_Directions for this task_. Work out how many lines below contain "will", then write only that number.
▽
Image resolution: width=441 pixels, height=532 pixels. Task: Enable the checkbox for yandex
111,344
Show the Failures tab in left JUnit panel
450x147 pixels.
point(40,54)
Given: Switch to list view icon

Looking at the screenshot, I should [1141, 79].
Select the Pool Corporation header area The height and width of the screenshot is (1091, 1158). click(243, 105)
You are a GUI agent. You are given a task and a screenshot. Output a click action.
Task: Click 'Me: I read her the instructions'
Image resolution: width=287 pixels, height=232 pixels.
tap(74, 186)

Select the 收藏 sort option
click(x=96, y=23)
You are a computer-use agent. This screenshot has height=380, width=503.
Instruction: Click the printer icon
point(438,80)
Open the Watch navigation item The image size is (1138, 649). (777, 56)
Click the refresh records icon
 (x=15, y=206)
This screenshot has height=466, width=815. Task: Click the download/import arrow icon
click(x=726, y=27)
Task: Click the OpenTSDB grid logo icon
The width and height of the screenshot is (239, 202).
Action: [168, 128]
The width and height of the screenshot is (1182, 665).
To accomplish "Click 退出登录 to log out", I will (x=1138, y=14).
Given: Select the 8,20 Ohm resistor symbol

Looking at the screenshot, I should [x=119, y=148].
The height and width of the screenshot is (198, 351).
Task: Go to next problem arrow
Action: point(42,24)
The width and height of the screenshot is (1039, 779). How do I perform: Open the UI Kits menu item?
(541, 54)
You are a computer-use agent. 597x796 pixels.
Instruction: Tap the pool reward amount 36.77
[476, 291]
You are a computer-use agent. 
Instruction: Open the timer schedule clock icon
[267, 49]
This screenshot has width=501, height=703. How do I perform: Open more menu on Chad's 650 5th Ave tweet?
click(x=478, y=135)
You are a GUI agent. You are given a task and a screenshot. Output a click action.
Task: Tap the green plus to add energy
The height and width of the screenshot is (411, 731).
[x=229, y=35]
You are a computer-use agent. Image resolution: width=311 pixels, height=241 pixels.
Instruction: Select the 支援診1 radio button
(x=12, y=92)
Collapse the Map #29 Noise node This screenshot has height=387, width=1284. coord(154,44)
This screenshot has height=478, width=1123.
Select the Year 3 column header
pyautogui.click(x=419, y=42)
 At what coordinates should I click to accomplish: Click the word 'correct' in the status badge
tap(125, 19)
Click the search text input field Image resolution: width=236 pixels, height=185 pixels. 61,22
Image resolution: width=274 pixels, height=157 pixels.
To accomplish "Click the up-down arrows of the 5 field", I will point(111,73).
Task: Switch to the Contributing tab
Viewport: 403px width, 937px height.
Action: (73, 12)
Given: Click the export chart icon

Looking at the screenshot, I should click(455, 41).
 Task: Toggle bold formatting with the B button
△
_Reply to the task_. 2